> _Short problem_
Return every row below that contains the string "This". Match case.

> _Records supplied_
----
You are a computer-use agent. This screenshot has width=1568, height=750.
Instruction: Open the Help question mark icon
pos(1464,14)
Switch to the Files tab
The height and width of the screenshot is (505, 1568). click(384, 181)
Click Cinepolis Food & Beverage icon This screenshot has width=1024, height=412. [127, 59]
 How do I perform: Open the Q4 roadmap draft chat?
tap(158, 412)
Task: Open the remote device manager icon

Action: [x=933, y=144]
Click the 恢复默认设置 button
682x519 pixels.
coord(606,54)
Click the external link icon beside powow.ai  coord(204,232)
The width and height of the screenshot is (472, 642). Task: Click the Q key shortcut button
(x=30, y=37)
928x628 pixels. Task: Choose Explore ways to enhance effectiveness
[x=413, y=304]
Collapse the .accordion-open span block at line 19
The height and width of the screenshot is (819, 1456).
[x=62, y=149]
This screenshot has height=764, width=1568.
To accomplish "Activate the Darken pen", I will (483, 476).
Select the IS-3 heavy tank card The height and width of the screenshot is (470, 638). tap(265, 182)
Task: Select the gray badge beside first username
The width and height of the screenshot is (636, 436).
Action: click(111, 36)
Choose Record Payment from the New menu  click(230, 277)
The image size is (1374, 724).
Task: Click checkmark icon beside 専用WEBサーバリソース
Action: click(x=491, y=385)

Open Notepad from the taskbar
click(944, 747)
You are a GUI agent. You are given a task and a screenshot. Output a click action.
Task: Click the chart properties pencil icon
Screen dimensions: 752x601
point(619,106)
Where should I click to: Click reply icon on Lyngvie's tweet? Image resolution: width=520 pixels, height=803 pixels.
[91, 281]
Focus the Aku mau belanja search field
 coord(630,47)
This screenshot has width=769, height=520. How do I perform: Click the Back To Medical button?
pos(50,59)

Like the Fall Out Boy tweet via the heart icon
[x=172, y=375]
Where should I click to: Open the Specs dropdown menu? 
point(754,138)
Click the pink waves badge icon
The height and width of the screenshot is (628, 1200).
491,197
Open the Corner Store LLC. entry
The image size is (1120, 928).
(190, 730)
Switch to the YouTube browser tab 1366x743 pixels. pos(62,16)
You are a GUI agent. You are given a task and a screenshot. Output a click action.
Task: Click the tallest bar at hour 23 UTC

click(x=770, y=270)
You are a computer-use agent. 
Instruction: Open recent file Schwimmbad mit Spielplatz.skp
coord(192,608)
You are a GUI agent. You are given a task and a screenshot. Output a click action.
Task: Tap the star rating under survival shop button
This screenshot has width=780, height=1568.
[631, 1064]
----
> _The output_
You are a computer-use agent. This screenshot has width=1568, height=750.
Click Cinepolis Food & Beverage icon This screenshot has width=1024, height=412. [127, 59]
This screenshot has height=764, width=1568.
This screenshot has width=769, height=520. How do I perform: Click the Back To Medical button?
This screenshot has width=780, height=1568.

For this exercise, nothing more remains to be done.